Show every line of the records below that contains the word "will".

• Input
Segment Open

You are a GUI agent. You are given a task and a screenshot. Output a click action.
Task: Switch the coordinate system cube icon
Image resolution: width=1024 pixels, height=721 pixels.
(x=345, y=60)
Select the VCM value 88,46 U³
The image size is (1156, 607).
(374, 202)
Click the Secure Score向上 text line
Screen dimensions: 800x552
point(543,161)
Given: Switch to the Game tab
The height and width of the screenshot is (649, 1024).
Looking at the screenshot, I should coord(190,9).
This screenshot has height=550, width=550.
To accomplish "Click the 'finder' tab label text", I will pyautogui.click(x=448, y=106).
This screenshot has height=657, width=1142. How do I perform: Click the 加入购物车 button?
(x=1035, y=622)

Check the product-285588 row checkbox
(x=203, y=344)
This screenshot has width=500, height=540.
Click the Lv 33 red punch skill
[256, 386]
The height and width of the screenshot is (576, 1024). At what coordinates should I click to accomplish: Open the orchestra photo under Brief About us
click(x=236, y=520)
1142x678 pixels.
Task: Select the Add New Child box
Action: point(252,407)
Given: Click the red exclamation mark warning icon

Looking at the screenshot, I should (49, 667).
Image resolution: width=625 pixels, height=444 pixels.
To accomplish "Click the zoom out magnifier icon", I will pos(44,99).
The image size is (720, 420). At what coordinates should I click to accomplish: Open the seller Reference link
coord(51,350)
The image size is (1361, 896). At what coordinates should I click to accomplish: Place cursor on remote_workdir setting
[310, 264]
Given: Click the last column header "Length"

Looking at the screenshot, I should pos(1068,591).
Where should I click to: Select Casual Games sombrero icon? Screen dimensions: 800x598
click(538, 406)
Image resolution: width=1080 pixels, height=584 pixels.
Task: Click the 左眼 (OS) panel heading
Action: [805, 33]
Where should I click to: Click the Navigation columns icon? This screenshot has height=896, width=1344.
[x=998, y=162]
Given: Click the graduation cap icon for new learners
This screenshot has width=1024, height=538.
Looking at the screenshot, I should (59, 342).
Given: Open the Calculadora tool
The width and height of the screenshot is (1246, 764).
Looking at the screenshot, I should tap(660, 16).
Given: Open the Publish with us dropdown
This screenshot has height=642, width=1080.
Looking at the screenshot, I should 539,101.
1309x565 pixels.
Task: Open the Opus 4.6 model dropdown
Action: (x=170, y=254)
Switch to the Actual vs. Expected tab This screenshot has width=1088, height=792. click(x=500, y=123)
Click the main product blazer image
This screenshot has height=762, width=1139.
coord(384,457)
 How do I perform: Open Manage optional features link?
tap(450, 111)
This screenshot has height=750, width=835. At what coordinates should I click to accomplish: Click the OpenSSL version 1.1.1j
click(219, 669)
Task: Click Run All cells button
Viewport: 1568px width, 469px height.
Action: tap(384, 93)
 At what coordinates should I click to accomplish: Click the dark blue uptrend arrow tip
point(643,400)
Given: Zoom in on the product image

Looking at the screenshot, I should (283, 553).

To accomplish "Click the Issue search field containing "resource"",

Segment Closed

• Response to this task
To accomplish "Click the 'finder' tab label text", I will pyautogui.click(x=448, y=106).
To accomplish "Click the zoom out magnifier icon", I will pos(44,99).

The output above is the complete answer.